Sorry to say, but I didn't really enjoy this at all (with the caveat that I have only read the very beginning of the bigger VN it's a spin-off to).
First and foremost, the pacing is wild, just all over the place. For much of the 18k word long story, things progress at a glacial speed; there is so much mundane slice-of-life stuff heavy with elongated bits of comedy that I didn't find all that funny. The structure feels weak, too, the narrative opening with the classic "character has a dream and wakes up" routine and basically just meandering from one scene to the next without much connective tissue. Although all of it moves the love story forward, I don't think the characters had much of a reason for going to the gym or to the party – they just kind of did? The game also opens with an intriguing detail of the characters getting some money in the mail that doesn't really go anywhere. It would definitely help to have a stronger throughline.
We understand that Patrice is feeling hesitant about pursuing a romance because he's still not over his ex, but this tension is entirely internal – he just thinks about her sometimes and is still largely eager to move things forward with Oliver. Though there is little subtlety or ambiguity to how the story repeatedly stresses this conflict, it feels frustrating for it to be so subdued.
But then, in the last 500 or so words (!), the pacing suddenly becomes insanely fast; the sex scene cuts abruptly to an animation, Patrice comes clear about his thoughts, drama happens, and the game just ends there with no falling action or further resolution. The climax feels both jarring with how arduously slow the narrative had been until that point and very unsatisfying by itself – after all that setup, this is all? The characters arguing for a bit and the protagonist getting 8 lines of internal monolog to resolve his character arc? There is much, much, much that could be cut in some of the slower scenes in the game, but this one could have really used some extra space to let what is arguably the most important emotional beat in the entire story land properly.
I also found the writing somewhat weak on the micro level, especially in terms of the rhythm. So, so much of it is just a bunch of short lines in succession; it rarely feels like the narration is pacing itself deliberately to complement or emphasize what is happening in the scene. As a result, the game feels very monotonous to read no matter what kind of emotion or action it is trying to convey.

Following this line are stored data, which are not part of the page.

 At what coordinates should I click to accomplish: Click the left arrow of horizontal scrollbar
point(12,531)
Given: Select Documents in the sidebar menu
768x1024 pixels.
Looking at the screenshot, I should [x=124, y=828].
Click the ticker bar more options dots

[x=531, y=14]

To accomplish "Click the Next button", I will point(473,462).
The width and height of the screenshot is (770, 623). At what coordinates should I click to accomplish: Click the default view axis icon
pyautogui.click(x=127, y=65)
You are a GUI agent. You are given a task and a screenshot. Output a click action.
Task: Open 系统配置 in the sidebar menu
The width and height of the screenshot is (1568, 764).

As far as presentation goes, there is some very nice art, though I think I don't like most of the character designs that much, especially Patrice or Liam. They feel too muted with the restrained use of color, lacking interesting contrasts or details that would grab your attention – Liam's fur is all different shades of brown, Patrice's yellow hairdo barely stands out, and his green shirt + green jacket combo does not please the eye. The side characters are thankfully a bit better.
Similarly, some technical elements suffer from polish issues and weird art direction. The game opens with a splash screen that fades away with no user input but has so much text in it that you don't have time to read it all; maybe this is a bug, but it really should be a click-through. The UI consists of a bunch of things that generally look good out of context but feel haphazardly thrown together. The title screen (I will say that the art is gorgeous!) uses a cursive font, the speaker name label is a skeuomorphic wooden sign, and then the text box itself is a transparent flat design rectangle? With two inexplicable watermarks of logs on it? I don't think I see the vision here.
As far as audio design goes, it's functional on a base level but not much more, incredibly sparse for how long the game is. There don't appear to be any sound effects or longer foley tracks at all, and even with a fast reading speed, many of the songs have time to loop two or three or four times, doing little to emphasize how the tone develops in each scene.
Clearly many people enjoyed the game more than I did, and I'm glad it has found an audience. It just didn't really do a lot for me as a story, and despite some nice touches, didn't come off as using its medium thoughtfully.